Majors by year's end

Discussion in 'Forex' started by Chood, Sep 14, 2006.

  1. Chood


    I foresee USD rising to 122 Yen by year's end, and Euro falling to 1.24 or so. I'd like a colloquy on the reasons why or why not these prices will obtain in the next 3 months or so.

    Soliciting the informed views of others.
  2. Chood


    Price action since this thread started last Thursday has jump started my prediction of USD rising versus Yen and Euro. My thought then and now is (1) chance of BOJ rate hike nearly nil, (2) chance of Yuan band widening or other revalue action is lower than may be expected, and (3) chance of a rate hike in US greater than expected and many times greater than chance of a rate reduction. My window for rating these prospects is the next few months. That’s why I gave my prediction in terms of year’s end.

    IMF report mid week last week on persistent deflation risk in Japan informs my view. Weekend results out of G7 – or non results more specifically – on Yen and Yuan tend to support it.

    Certainly interested in others’ views.
  3. I dunno, I keep hearing that long dollar is the minority view right now, but then again the reason I keep hearing this is that the media keeps bringing on "lone dollar bulls" to express their contrarian position. The cot shows excessive euro longs but could be just a massive eur/yen position rather than outright dollar bearishness.
  4. Chood


    Thanks for the reply. I admit limited knowledge of COT reports because I rarely consider them. I know, of course, that they have uncanny hindsight.

    The CFTC has recently published a request for comment on the COT reports, which includes these questions, among others:

    1. What types of traders in the futures and option markets use the COT reports in their current form, and how are they using the COT data? More specifically:
    (a) How do traders use the COT information on commercial positions?
    (b) How do they use the COT information on non-commercial
    (c) In particular, with respect to information on non-commercial
    positions, what information or insights do traders gain from the COT reports regarding the possible impact of futures trading on the underlying cash market?
    2. Are other individuals or entities (academic researchers or
    others) using the COT reports and, if so, how?
    3. Do the COT reports, in their current form, provide any
    particular segment of traders with an unfair advantage?
    4. Should the Commission continue to publish the COT reports?
  5. Chood, your analysis seems solid enough, why would you want the opinion of others?
  6. Because he's a smart investor that realizes others might have a shred of insight that he's either overlooked or missed.
  7. Chood


    Fair question. Ivanovich's comment above (appreciated) correctly explains my reason.
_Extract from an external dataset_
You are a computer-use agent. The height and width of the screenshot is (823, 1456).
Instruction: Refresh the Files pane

    Last year, in the 2d qtr, before the factor gained wide coverage in the financial press, a poster in this forum schooled me (and anyone who bothered to read his posts) about the powerful dollar positive effect of the BOJ's open window/free money policy. That's a very good example of the kind of valuable information available if you prospect for it.
  8. Chood


    Apparently, the dollar's watchwords today are "what doesn't kill me makes me stronger." Looking forward to tomorrow's FOMC statement.
  9. rjmain


    I have a slightly different perspective. I am looking for euro to break through or at least test the 1.30 level and for yen to get down into the 113 area for a few reasons. Comparing the two largest components of each of the three regions, I feel the future is bearish for the dollar - these components being 1) interest rate differentials and 2) trade balances.

    Starting with the EUR/USD, many say the future rate hikes of the ECB are more or less factored in; however, I say it aint over till the fat lady sings. Thus, because Trichet is going to act on his hawkishness, the euro should gain some ground. On the dollar side, a very interesting situation exists. Many currency traders feel the Fed hasn't gone far enough, whereas, the bond traders feel it has gone too far - hence, the inverted yield curve. Going on the premise the Fed is not going to further invert yield curve, and fight the bond market. The dollar is going to suffer from not only a large trade deficit, but also a shrinking interest rate advantage.
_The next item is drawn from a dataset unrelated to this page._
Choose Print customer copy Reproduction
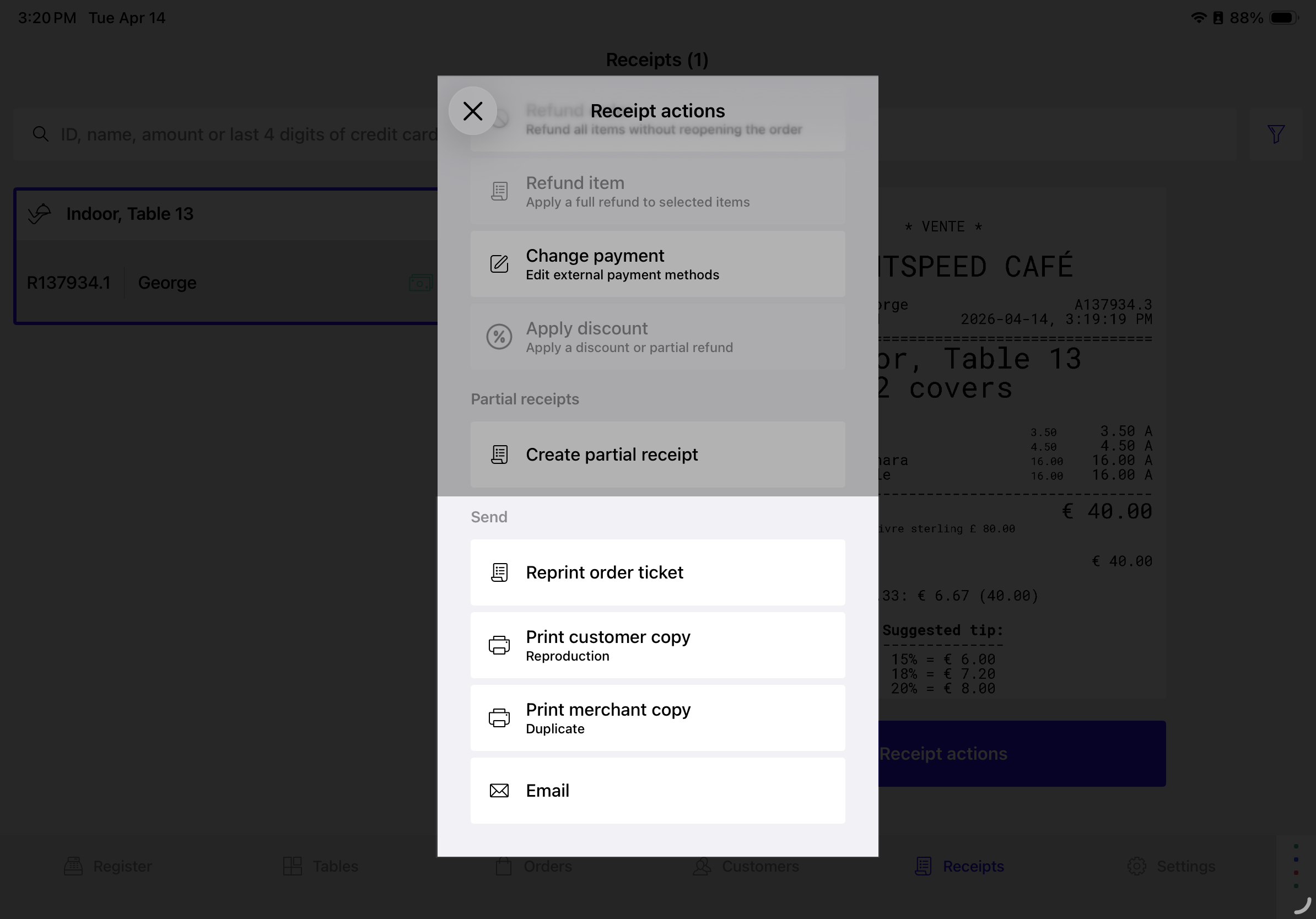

    Now with the JPY: interest rates are still quite accomodative, Hank Paulson is going to get China into shape, Thailand is going to cool down, and once again the Fed is done raising rates. Thus, the future yen strengthening may have nothing to do with Japan at all. If Paulson does his job with China, and Thailand settles down, a significant amount of speculative capital could flow into the Yen. Moreover, the US trade deficit is still going to be a huge factor in the equation.

    Tying everything together, I believe that other than the state of these economies and the behavior of the central banks, the bond markets are going to be the big X factor. The treasury market has rallied significantly, and the interest rate advantage of the US is only going to get worse from here. Over time, that will sink into the minds of institutional investors globally, and the the excess of foreign capital bloating the bond market and thus the dollar will flow back throughout the rest of the world.
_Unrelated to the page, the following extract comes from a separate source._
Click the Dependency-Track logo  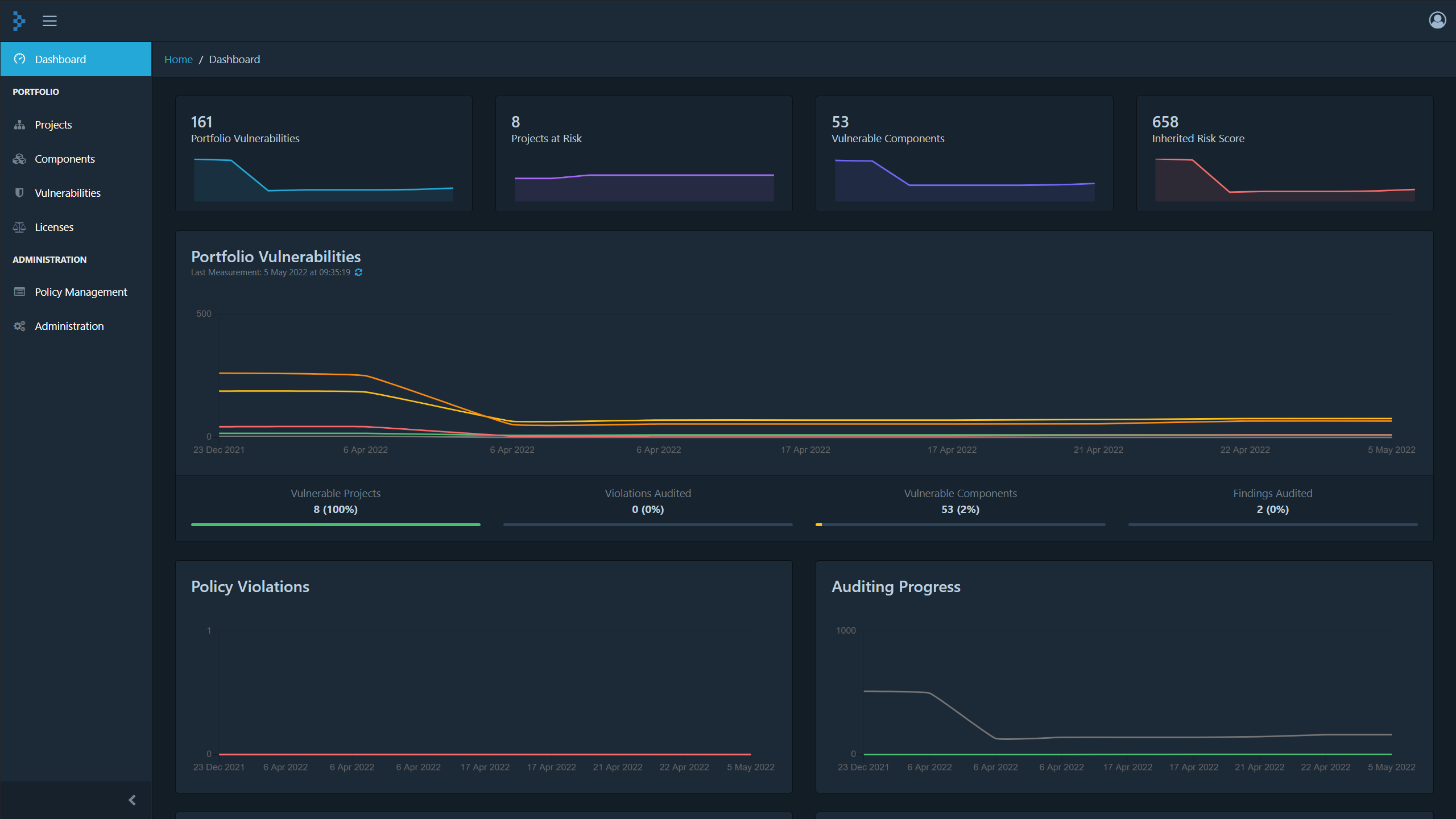click(19, 20)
    Let me know what you think.
  10. Chood



    You've given a fair and interesting exposition of possible price drivers. Too early for me to say who's correct, although latest US data is inconsistent with my view. Outlook for US Fed and the interest rate differentials between dollar and everybody else could change with next data points. Reality will be data dependent, true too of expectations, which always are the price drivers. Trick is knowing the expectations before the next guy.